■ EXERCISE REQUIREMENTS ■
Copy exactly the lines from the beginning of the data down to and including the line holding "You are a GUI", without any pictures.

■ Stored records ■

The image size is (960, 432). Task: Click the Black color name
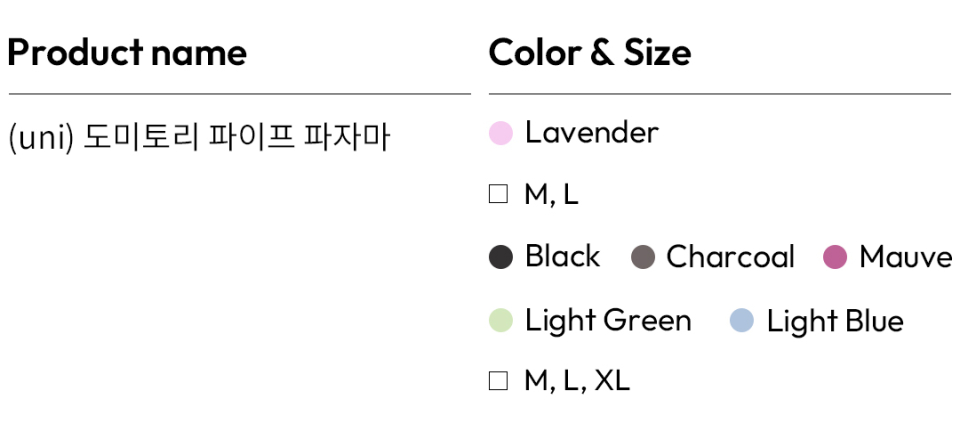[x=562, y=257]

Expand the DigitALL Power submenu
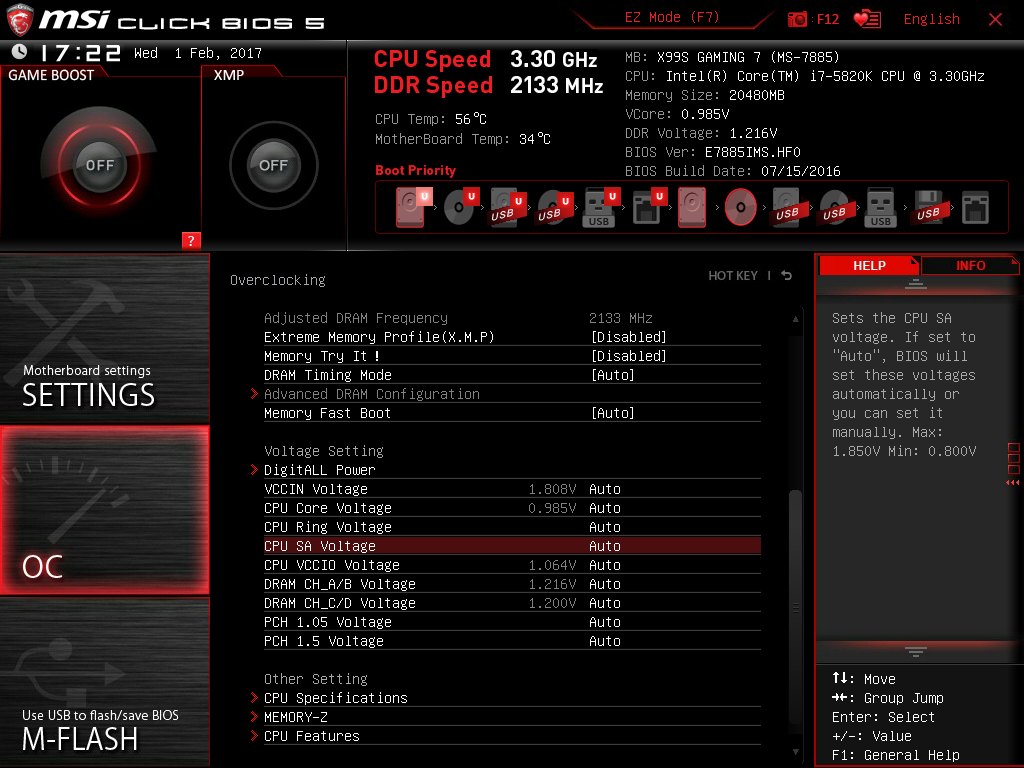click(319, 470)
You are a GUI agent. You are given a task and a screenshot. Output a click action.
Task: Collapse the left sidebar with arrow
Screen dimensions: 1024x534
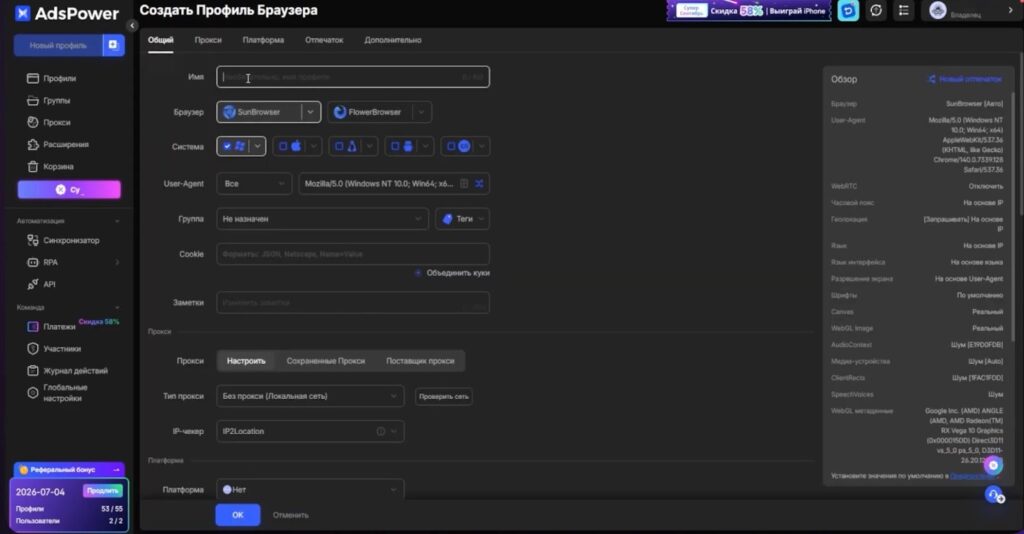(x=133, y=24)
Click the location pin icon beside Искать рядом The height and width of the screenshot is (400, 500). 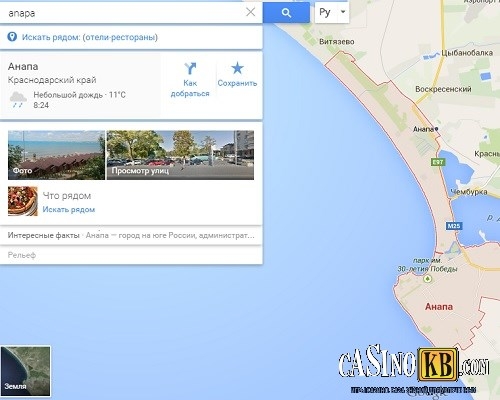12,37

■ SOLUTION TO THE EXERCISE ■
The image size is (960, 432). Task: Click the Black color name
[x=562, y=257]

Expand the DigitALL Power submenu
click(319, 470)
You are a GUI agent. You are given a task and a screenshot. Output a click action.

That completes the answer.